Duty to Investigate – Due Diligence
The duty to investigate or due diligence is one of the fiduciary duties of corporate board members. Association board members must make a reasonable inquiry before making decisions. This does not mean they must do everything themselves. Board members can rely on other professionals such as attorneys, accountants, insurance brokers, reserve study providers, and licensed contractors to gather information for their review and discussion.
A board member cannot close his or her eyes to what is going on in the conduct of the business or the corporation and have it said that he or she is exercising good business judgment.
Sometimes due diligence will involve a feasibility study. A feasibility study is a comprehensive analysis assessing a proposed project's practicality, viability, and potential for success before significant investment, examining factors like technical, economic, legal, operational, and market aspects to help stakeholders decide whether to proceed, modify, or abandon the idea. It identifies strengths, weaknesses, opportunities, and risks, providing data for informed decisions on whether a project is a worthwhile use of time and resources.
HR Due Diligence
HR (Human Resource) due diligence is an extremely important part of the due diligence process when an acquisition or merger is being considered.

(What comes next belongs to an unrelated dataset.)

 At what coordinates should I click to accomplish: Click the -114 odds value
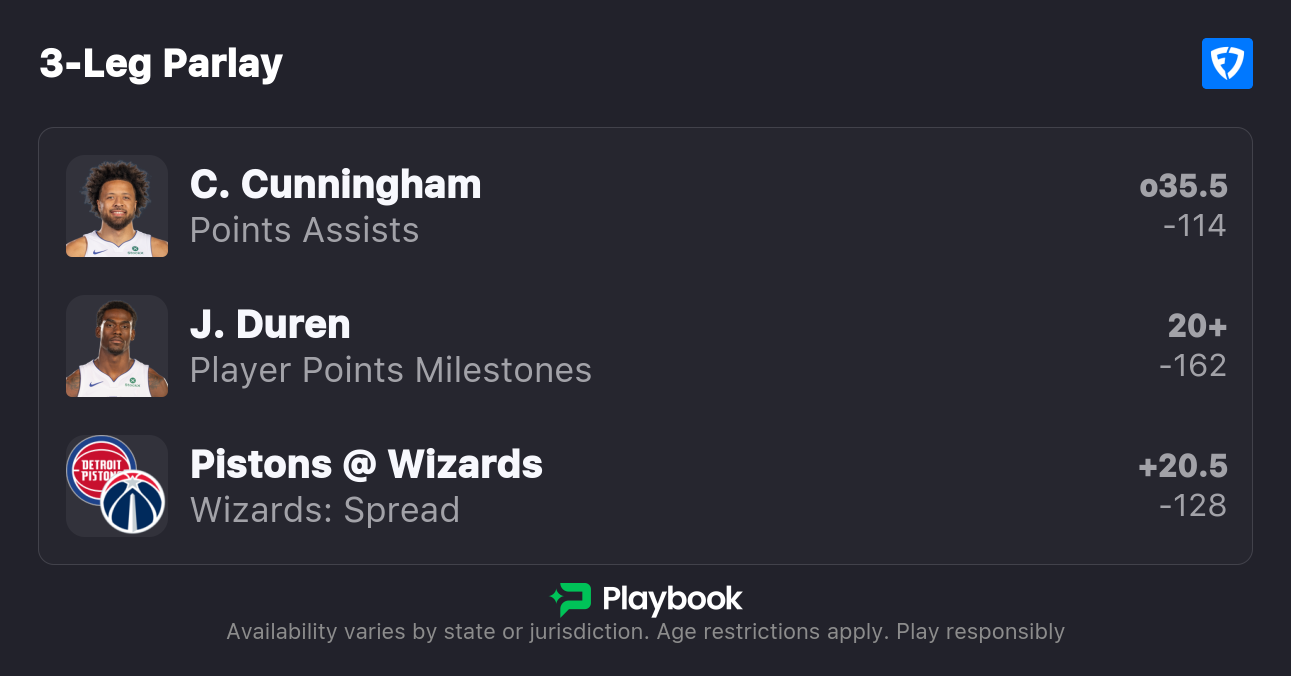point(1194,226)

It targets all employees and independent contractors who have a relationship with the company being investigated. HR is one of the areas that presents the highest risk to the owners of a company. Some of the areas of investigation include employment contracts, independent contractor agreements, employee manuals, policy manuals, bonus plans, severance agreements and correspondence sent to or from employees and independent contractors. The possible misclassification of employees must be evaluated very carefully.